In the 1970s, local preservationists and authors Peggy Jemison and Virginia Dunaway embarked on a project for the Metropolitan Interfaith Association (MIFA) to document the histories of eight historic Memphis neighborhoods, including Cooper-Young. Published in 1980, their work was the first real history of the area, which at the time was in a state of decay.
Thirty years later, with the neighborhood having undergone a dramatic transformation, writers Lisa Lumb and Jim Kovarik updated the earlier work for the book Cooper-Young: A Community at Works: A History, published by the Cooper-Young Community Association.
In the latest in a series of excerpts from the book, this month we explore how the hard times of the decade from 1930-1940 shaped the neighborhood.
Like the rest of the nation, the Depression hit Cooper-Young hard. But savvy politicians like Boss Crump parlayed their share of federal relief money into badly needed infrastructure like bridges and roads in Memphis. Public works included the new construction of Riverside Drive in 1935. Crump’s nine-year-old daughter cut the ribbon to open the road, which cost $1 million to build. It was considered, for a time, to be the most expensive highway in the country. Projects like this put Memphians to work and included the stabilization of the bluff below the drive, previously an unsightly garbage dump. Another major project matched local bequests with federal money for the construction of John Gaston City Hospital in 1934.
Closer to CY, an unpopular regulation during the Depression decreed that married teachers whose husbands were employed could not work at Peabody School. The rule generated indignant petitions from residents protesting this unfair practice. Home construction slowed but continued over the decade. By 1940m 90 percent of houses in the neighborhood had been built.
Reflecting a common pattern, new generations started families but stayed put in CY. In 1937, James Francis McCallen, who had grown up on Oliver Avenue, built a house at 1914 Evelyn (the corner of Barksdale and Evelyn) for his young family. Francis’ son, Jim McCallen, recalled playing in the open field behind the house and the railroad tracks, a popular site for hobo camps.

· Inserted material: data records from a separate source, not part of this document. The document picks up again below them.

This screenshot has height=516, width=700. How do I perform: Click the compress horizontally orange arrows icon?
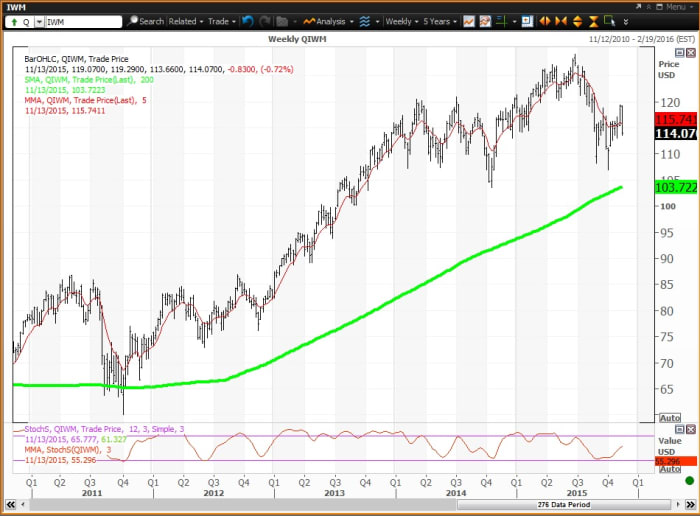coord(561,21)
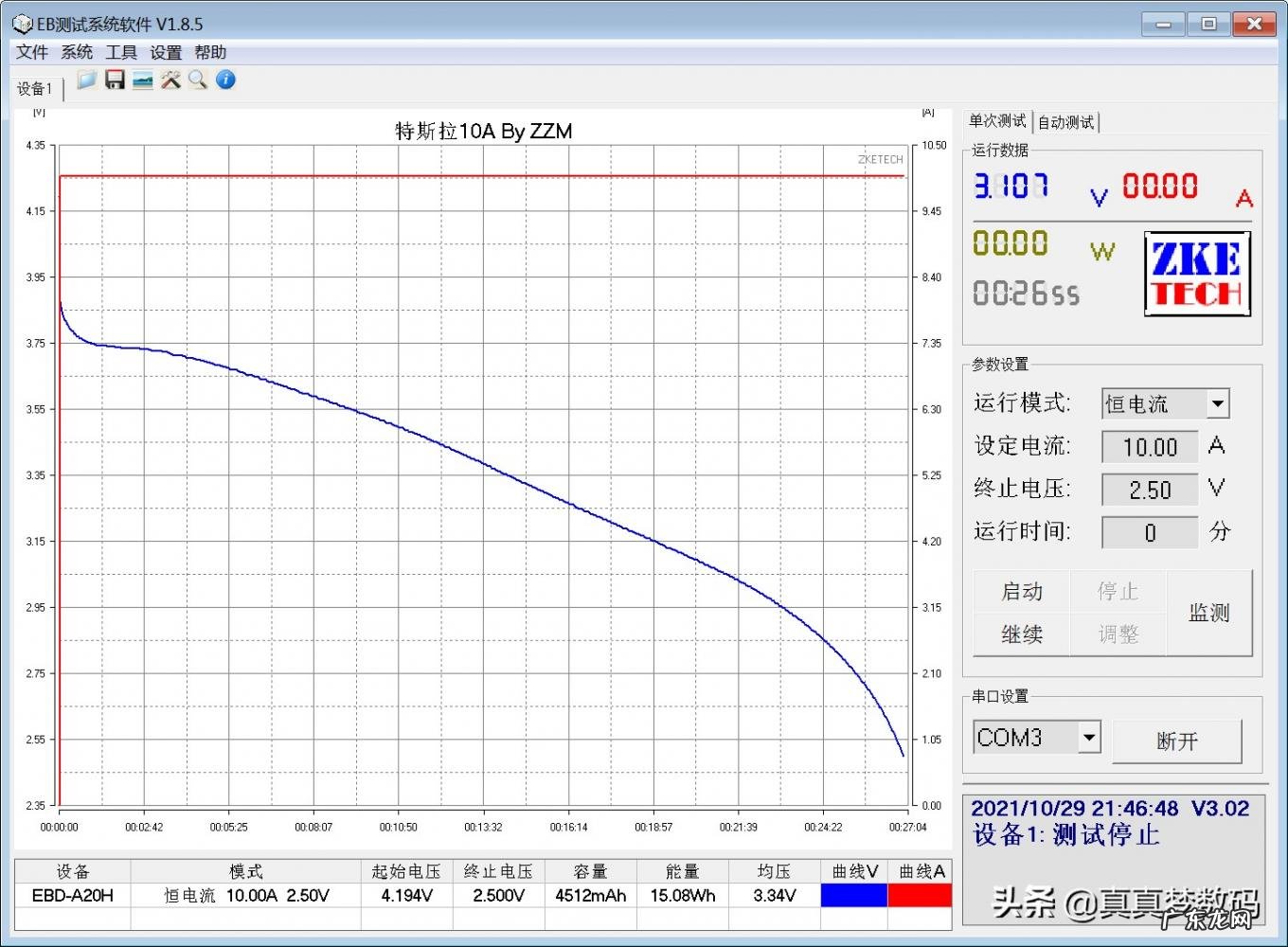The width and height of the screenshot is (1288, 947).
Task: Open the hammer and wrench tools icon
Action: [x=170, y=80]
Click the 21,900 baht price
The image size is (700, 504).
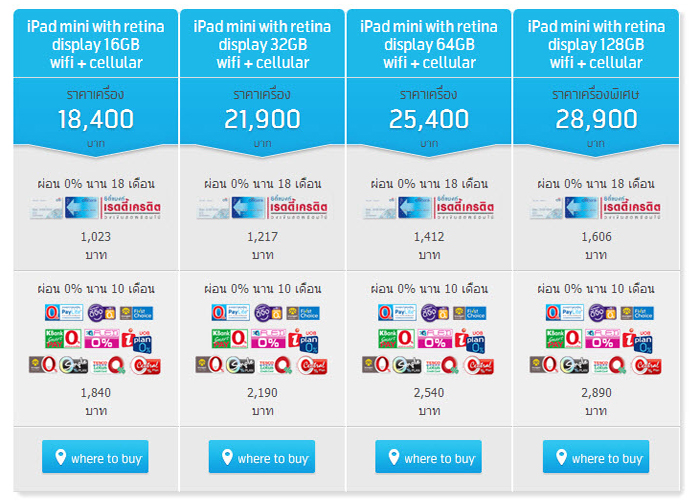click(x=262, y=121)
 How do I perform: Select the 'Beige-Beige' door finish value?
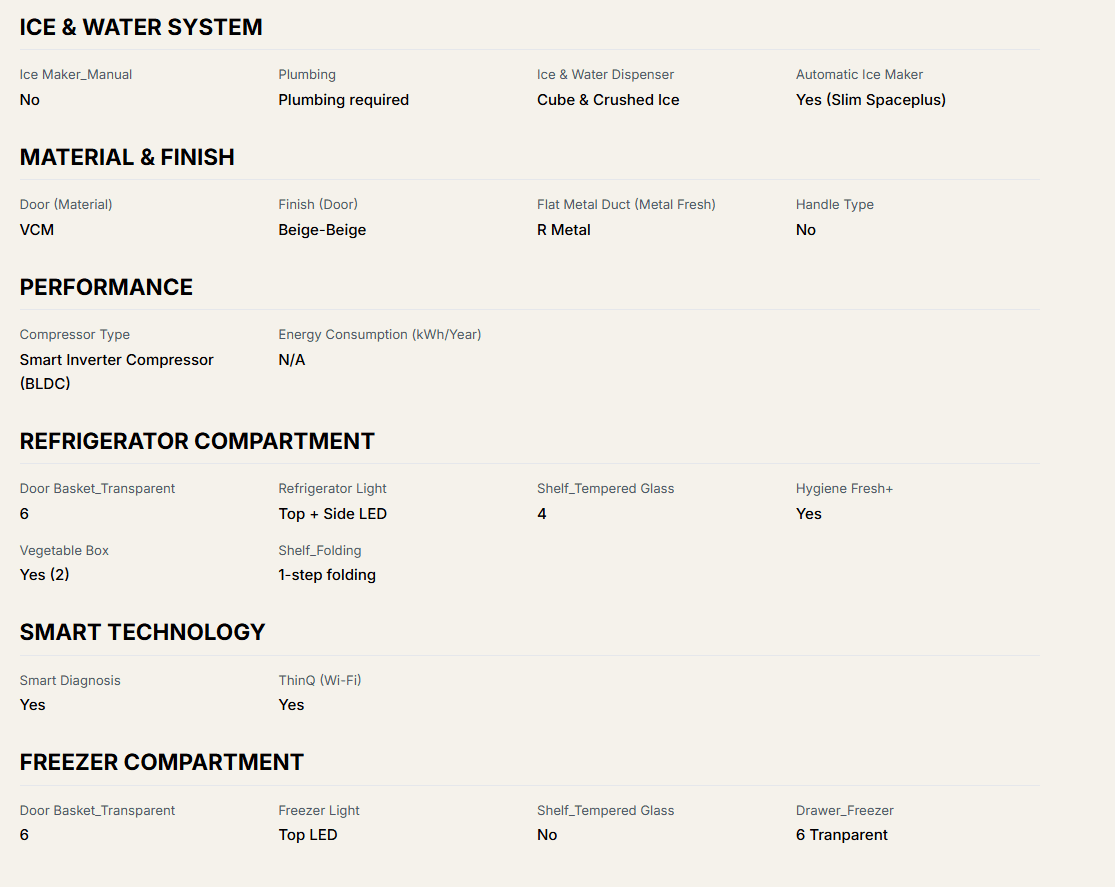pos(322,230)
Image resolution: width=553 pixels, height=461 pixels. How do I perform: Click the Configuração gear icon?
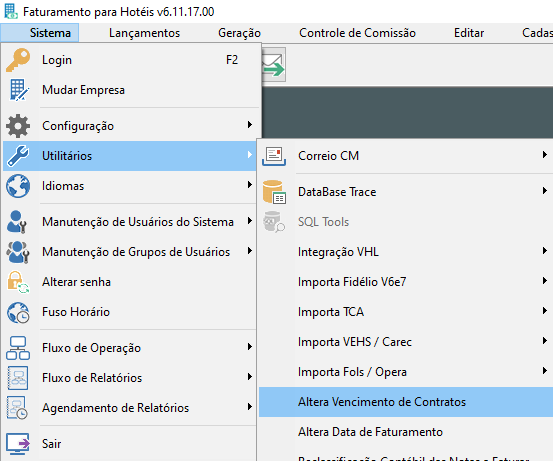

During the Depression, men rode the rails looking for work and would jump off and set up camp at convenient locations. Jim and his brother Tom enjoyed visiting with the hobos, some of them educated gentlemen who had fallen on hard times. Katherine McCallen Cain’s aunt, who lived on York, remembered the hobos lining up to beg, respectfully, at their back door from the nearby train stops whenever she fried chicken.
Despite the tough times, people continued to shop and play in the neighborhood. Joann Howard Takacs remembered living in CY, where her dad was a salesman at the Walsh Furniture store (located in the current Cowork space at 902 Cooper). For a treat, whe and her brother enjoyed an outing at the amusement park at the Fairgrounds. They both got a nickel to spend on rides. The CY commercial corridor still offered everything a person could need at “astonishing low prices,” according to a 1932 newspaper article about the business district.
But the hard times led to even more exploitation of the poor than usual, and CY was not exempt. The infamous Georgia Tann was snatching children out of Midtown for the Tennessee Children’s Home Society that stole and sold the children of poor families. With cooperation from a female juvenile court judge and other officials, Tann removed children from the care of poor, single mothers and divorcees and literally sold them to out-of-state families eager to adopt — leaving no way to trace the children.
A life-long resident of CY, Gloria Ingram, was one of the victims. Her sharecropper parents from Henderson, Tennessee, placed her as an infant with Tann’s agency, with the intention of returning for her after the harvest. Little did they know that they had left their daughter at what amounted to little more than a baby factory. Because she had a lazy eye and leg braces, she was not adopted for some time, and in the meantime she was barely cared for. By the time her parents returned to pick her up nearly a year later, she had been moved to another home. She was eventually reunited with members of her birth family, but this early neglect haunted her all her life.
Another CY resident, Grace Gribble of 1048 Meda, was widowed when her husband a fireman, was electrocuted at the Southern Railyard, leaving her to raise six children. She signed documents that she thought secured free health care for her children; instead, she had signed away three of her younger children for adoption. Despite taking her plea to court, she was denied the right to get her children back. The court cited her poverty as a good reason why they should not be returned to her.
Times got even tougher when the floods of 1937 swamped the hardscrabble conditions of the Depression. Ten of thousands of refugees from Arkansas, Mississippi, and Tennessee poured into Memphis for help from flooded lowlands. A tent city was set up at the Fairgrounds (relative high ground) and many local schools, including Peabody, Fairview, and Central, were used as hosptials and refugee camps for these displaced people. Helen Gilchrist Marshall Shea, an Evelyn resident and Fairview student, vividly remembered her school being closed down for the flood victims. CY lifelong resident Virginia Weber recalled that her father, Charles Gates, a Shelby County trustee at the time, supervised groups at Peabody School. The neighborhood gained a reputation as a sheltering place for its responsive institutions and helpful residents.